Third, the feast of tabernacles. This is the great rejoicing feast at the end of the Old Testament agricultural cycle. And the day of tabernacles culminates in a final Sabbath day, which is an eighth day as well. In Leviticus 23:36 Seven days you shall offer an offering made by fire to the Lord. On the eighth day, you shall have a holy convocation, you shall offer an offering made by fire to the Lord. It is a sacred assembly, and you shall do no customary work in it.

Again, in verse 39, also on the 15th day of the seventh month, when you have gathered in the fruit of the land, you shall keep the feast of the Lord for seven days. On the first day, there shall be a Sabbath rest, and on the eighth day, a Sabbath rest as well. So, the great picture of the whole calendar of the sabbatical system culminated not in a seventh day celebration. But the last and great day of that whole system was an eighth day Sabbath. The day after the Sabbath on the eighth day explicitly mentioned for us here.

This is the day that we’ll get to in a few months in John in the Gospel of John when our savior gets up in John 7 and he says, you know, come to me if you’re thirsty and you know, I’ll give you life and I’ll give you the water of life and out of your belly will flow rivers of living water. Come to me says to me, when does he say this? Well, John 7:37 says that it’s on the last day, the great day of the feast. So, here we have inspired commentary and we can assume that eighth day, the last day of tabernacles or booths or the feast of ingathering, another name it’s called. We can assume that it’s the eighth day to come.

But here it says that the last day is the great day of the feast. All of redemption is pictured as finally accomplished at the end of that cycle. All of redemption is accomplished in the eighth day. And it’s on that eighth day Sabbath that the Lord Jesus Christ gets up and says, “If anyone is thirsty, let him come to me and drink. He who believes in me, as the scriptures has said, out of his belly will flow rivers of what kind of water? Living water. Out of his belly will flow rivers of living water.”

We talked about that, right? The angels moved the waters in John 5. Jesus says it’s living water that’ll come out of us. He says it speaks of the Holy Spirit. The Spirit is renewing the face of the earth. And Jesus ties that definitively to the eighth day when he gets up on the eighth day, the last day of tabernacles, and says, “Believe in me.” And living water, the Holy Spirit will come out of the midst of who you are and change the whole face of the earth or the dry planet that sits there without the work of the Lord Jesus Christ.

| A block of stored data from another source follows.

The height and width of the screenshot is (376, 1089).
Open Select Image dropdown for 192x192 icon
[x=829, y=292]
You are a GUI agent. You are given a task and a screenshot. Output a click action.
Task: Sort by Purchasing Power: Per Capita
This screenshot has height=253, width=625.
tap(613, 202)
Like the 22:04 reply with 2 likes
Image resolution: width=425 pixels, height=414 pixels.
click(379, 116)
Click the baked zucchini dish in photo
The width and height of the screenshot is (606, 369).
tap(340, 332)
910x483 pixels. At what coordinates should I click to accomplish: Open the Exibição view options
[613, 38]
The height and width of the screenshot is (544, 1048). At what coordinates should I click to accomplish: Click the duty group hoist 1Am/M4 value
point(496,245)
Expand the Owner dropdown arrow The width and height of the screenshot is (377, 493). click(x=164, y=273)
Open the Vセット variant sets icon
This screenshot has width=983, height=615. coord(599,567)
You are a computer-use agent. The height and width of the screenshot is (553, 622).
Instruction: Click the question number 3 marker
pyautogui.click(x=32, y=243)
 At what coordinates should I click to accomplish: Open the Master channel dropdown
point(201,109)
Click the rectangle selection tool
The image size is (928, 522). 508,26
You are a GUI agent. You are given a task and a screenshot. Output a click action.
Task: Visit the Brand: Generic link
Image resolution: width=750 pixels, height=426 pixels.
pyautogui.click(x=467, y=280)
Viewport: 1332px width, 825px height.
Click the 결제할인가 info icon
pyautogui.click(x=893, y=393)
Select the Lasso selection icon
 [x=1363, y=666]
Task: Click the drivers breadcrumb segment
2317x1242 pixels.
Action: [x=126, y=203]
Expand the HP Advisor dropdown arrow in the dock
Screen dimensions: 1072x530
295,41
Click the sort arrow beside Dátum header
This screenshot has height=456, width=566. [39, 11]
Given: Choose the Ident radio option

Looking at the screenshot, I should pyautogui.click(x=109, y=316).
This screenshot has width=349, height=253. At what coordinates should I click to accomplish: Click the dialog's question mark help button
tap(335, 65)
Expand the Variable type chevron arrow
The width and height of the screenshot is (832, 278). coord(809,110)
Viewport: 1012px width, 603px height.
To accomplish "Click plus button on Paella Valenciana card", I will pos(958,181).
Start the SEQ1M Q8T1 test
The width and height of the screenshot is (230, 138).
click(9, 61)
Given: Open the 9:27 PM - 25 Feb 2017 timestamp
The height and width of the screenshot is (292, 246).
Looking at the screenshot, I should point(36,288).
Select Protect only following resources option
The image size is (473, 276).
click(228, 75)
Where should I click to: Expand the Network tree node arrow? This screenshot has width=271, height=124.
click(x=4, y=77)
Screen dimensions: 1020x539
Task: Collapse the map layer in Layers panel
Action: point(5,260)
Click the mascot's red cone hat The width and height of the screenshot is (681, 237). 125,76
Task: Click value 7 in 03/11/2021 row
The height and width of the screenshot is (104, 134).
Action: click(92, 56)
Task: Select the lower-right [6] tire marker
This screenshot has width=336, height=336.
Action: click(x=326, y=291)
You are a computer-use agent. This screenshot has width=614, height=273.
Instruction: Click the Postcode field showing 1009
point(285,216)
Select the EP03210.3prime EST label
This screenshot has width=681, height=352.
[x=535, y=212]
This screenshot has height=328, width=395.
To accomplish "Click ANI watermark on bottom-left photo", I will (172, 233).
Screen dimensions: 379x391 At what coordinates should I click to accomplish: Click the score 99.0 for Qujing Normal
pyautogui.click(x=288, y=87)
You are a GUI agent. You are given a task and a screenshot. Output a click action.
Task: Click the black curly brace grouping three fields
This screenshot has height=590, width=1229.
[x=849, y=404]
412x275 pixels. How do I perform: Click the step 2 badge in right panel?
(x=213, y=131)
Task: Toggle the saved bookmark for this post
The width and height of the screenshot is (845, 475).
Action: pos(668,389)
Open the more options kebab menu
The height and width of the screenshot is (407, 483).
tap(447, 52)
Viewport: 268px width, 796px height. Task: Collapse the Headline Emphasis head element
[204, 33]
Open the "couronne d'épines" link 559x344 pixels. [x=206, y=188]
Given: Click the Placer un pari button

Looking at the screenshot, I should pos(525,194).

The face of the world will be changed by his people because they moved to affect and to bring the lifegiving power of God who is in the process of working out the definitive recreation of all things through the Lord Jesus Christ.

The year of Jubilee, Jesus said, was what he came to usher in. And it was not an eighth day. It was an eighth year, a 50th year at the end of seven cycles of seven. But I think again there we can sort of see that there’s this eighth idea at play.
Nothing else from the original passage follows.